GIVEN PROBLEM
Pull out each line of the entries below that contains the word "from". Uppercase and lowercase letters must match.

INPUT MATERIAL

□ □ □

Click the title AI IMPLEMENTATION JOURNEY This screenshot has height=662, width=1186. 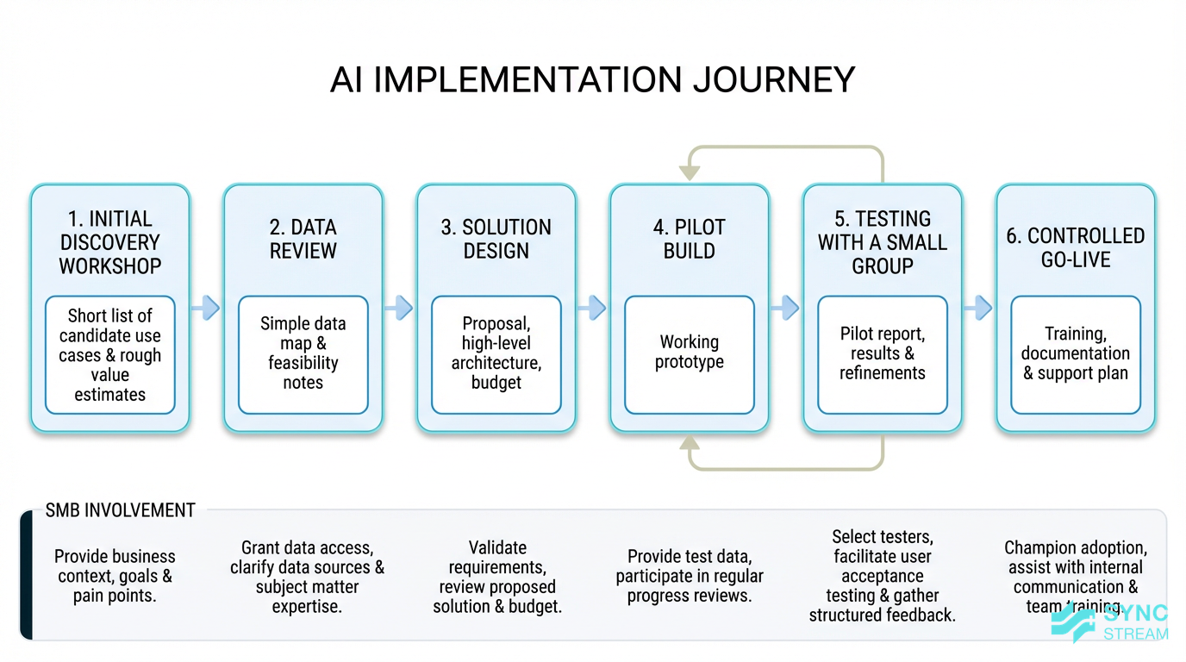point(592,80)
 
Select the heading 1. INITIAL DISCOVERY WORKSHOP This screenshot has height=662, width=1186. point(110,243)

□ □ □

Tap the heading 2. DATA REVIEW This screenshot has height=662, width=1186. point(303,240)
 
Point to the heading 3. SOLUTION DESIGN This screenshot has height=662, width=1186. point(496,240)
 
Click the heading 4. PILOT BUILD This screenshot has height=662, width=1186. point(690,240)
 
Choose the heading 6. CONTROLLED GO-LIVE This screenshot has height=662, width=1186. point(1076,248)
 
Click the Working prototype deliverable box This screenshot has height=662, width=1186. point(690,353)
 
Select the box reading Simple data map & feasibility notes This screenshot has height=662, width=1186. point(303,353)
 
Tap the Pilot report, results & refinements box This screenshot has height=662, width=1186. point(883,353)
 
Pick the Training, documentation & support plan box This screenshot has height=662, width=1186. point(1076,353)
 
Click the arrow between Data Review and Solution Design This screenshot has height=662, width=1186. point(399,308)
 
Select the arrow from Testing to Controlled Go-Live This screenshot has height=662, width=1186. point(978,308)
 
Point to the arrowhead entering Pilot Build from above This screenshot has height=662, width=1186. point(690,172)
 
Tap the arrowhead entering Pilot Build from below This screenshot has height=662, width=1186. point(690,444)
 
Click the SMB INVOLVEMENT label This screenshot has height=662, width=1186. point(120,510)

□ □ □

SOLVED EXERCISE
Select the arrow from Testing to Controlled Go-Live This screenshot has height=662, width=1186. point(978,308)
Point to the arrowhead entering Pilot Build from above This screenshot has height=662, width=1186. point(690,172)
Tap the arrowhead entering Pilot Build from below This screenshot has height=662, width=1186. point(690,444)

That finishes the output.